## [WHAT TO PRODUCE]
Below are the records; copy each line in which "icon" can be found.

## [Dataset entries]
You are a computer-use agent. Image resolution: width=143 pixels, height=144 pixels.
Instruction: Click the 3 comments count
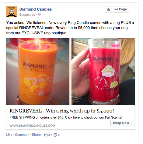pyautogui.click(x=59, y=135)
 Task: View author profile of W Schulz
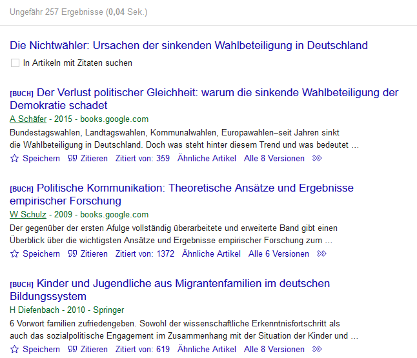coord(28,214)
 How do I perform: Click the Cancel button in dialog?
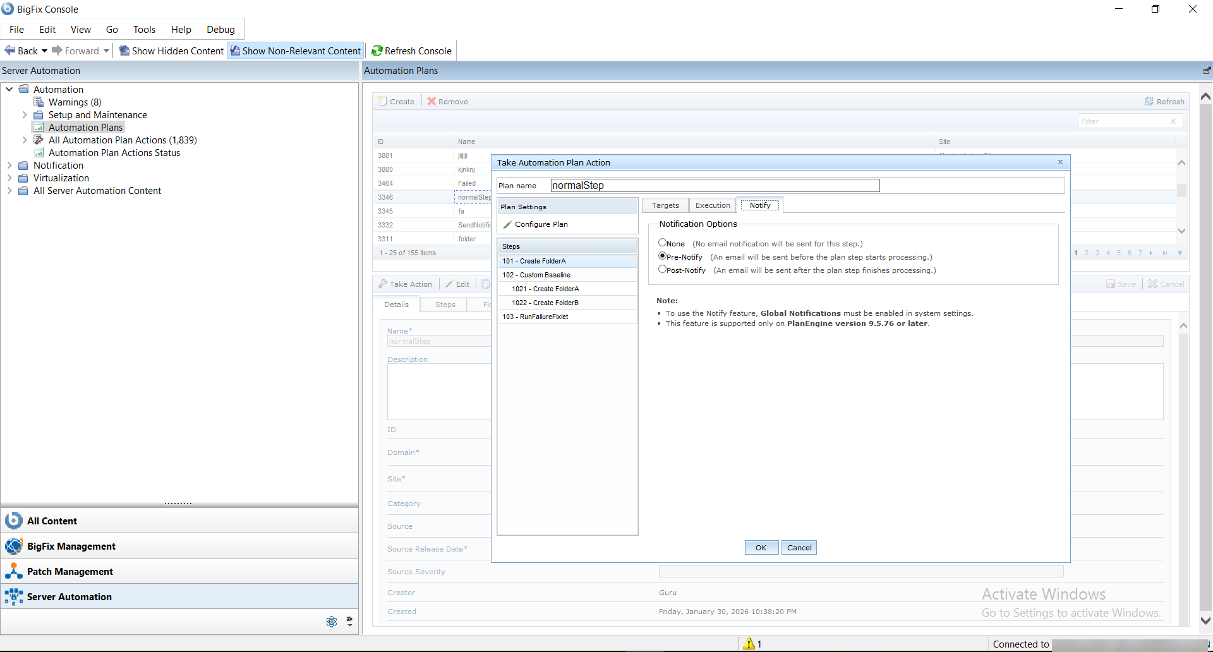(x=799, y=548)
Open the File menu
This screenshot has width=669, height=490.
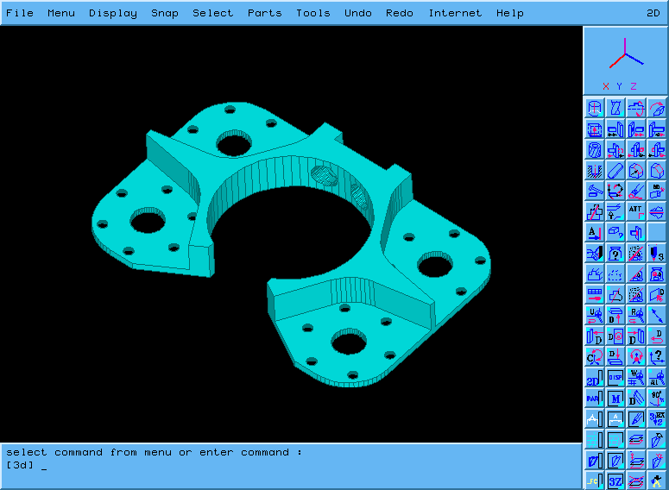20,13
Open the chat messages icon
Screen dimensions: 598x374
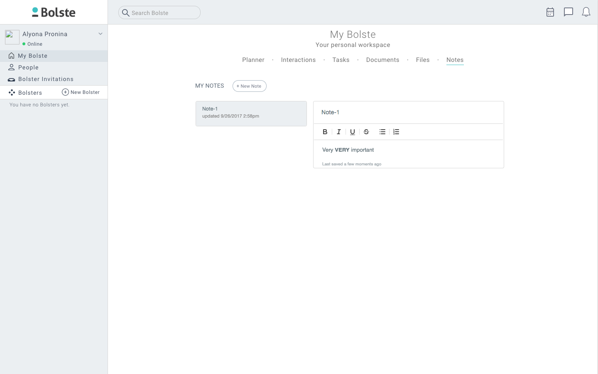point(568,12)
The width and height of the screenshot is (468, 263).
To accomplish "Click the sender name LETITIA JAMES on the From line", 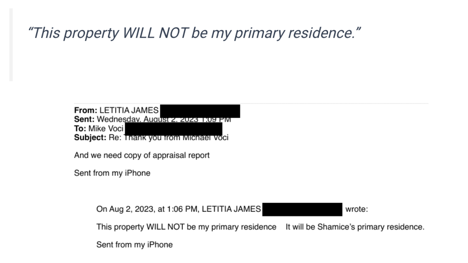I will pos(129,110).
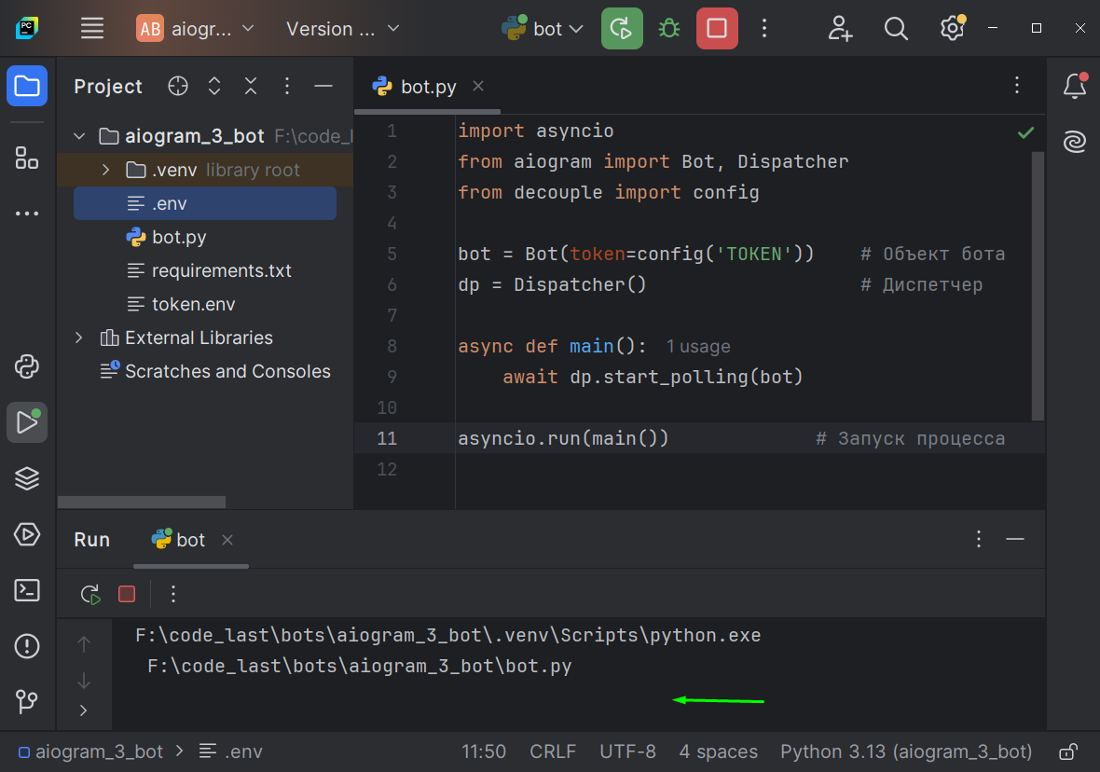Show the Notifications bell panel

click(1074, 87)
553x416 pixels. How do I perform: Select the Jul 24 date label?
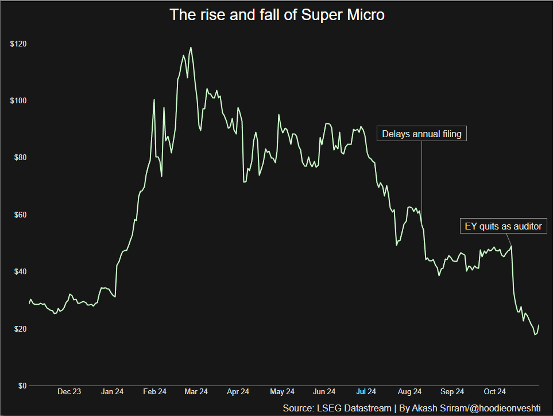tap(366, 392)

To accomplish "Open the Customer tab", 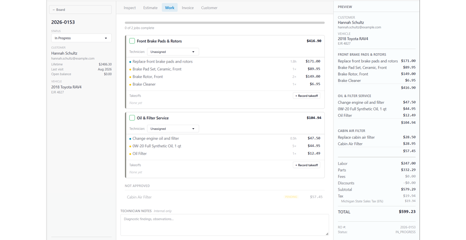I will 209,8.
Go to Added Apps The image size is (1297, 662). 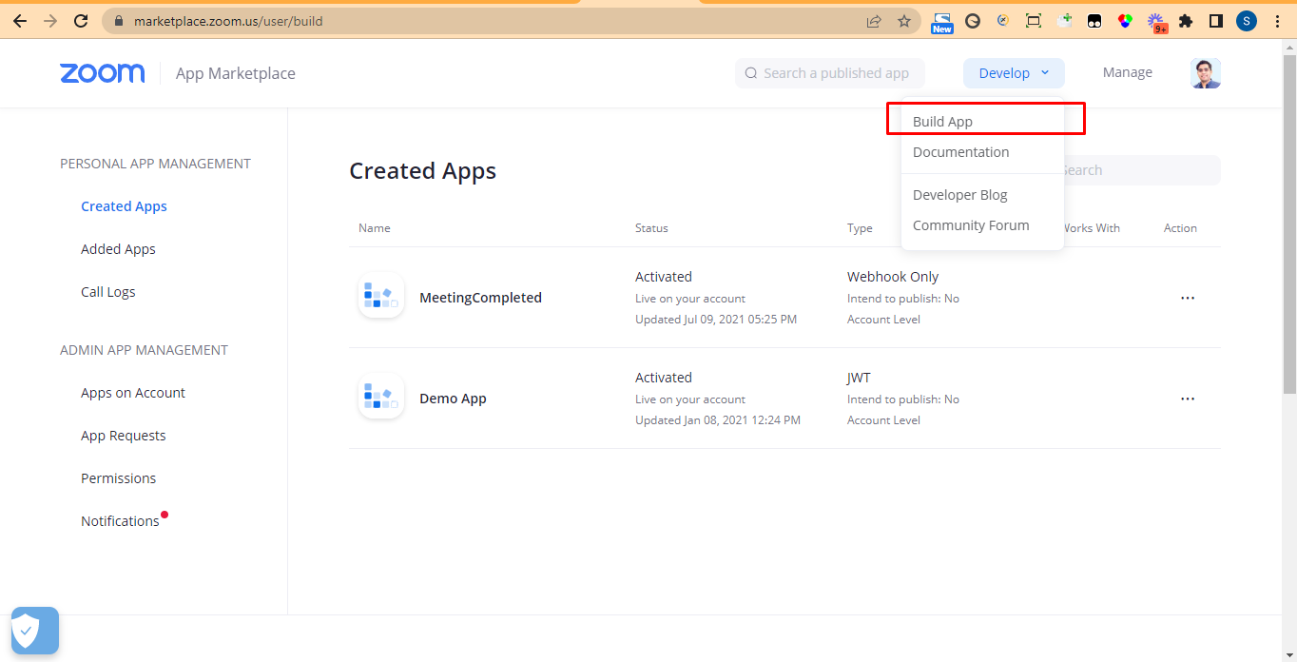click(x=118, y=249)
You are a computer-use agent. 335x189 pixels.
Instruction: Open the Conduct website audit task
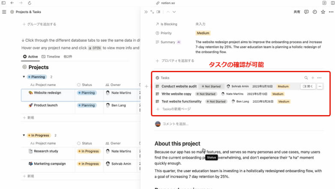pos(179,86)
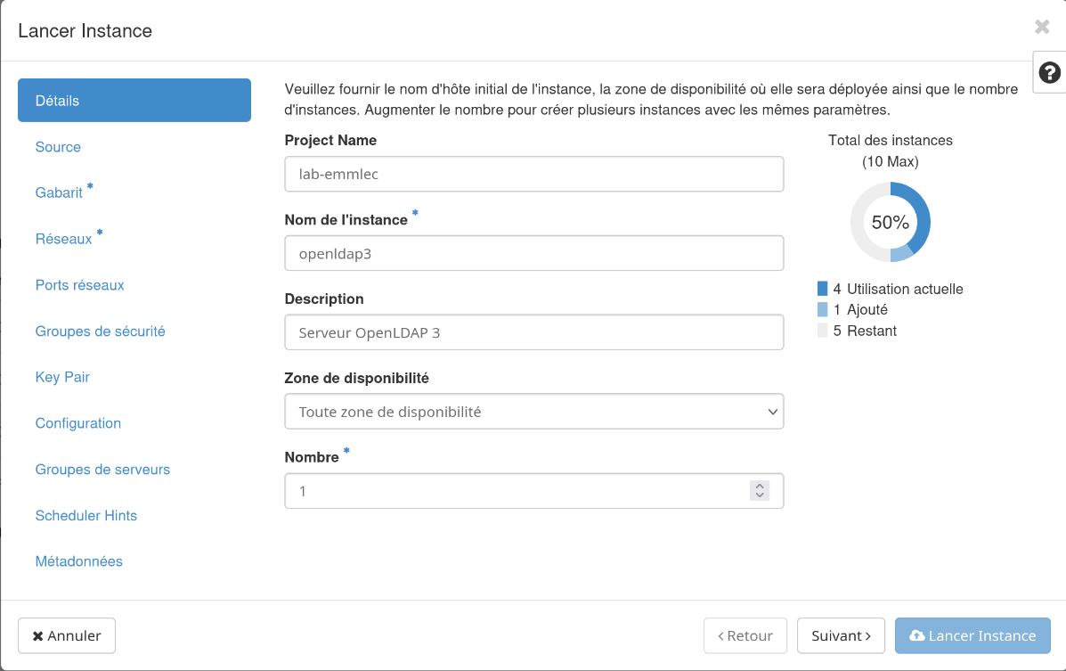This screenshot has height=671, width=1066.
Task: Select the Groupes de serveurs tab
Action: [102, 470]
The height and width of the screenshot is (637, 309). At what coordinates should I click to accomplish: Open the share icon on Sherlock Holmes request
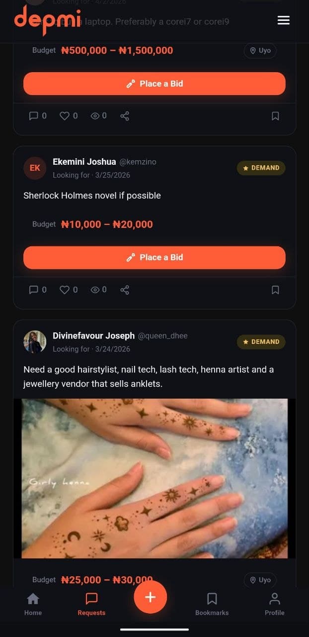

## [RESULT FOR THIS EXERCISE]
Open the chat messages icon
The height and width of the screenshot is (637, 309). At what coordinates should I click to accomplish: Open the share icon on Sherlock Holmes request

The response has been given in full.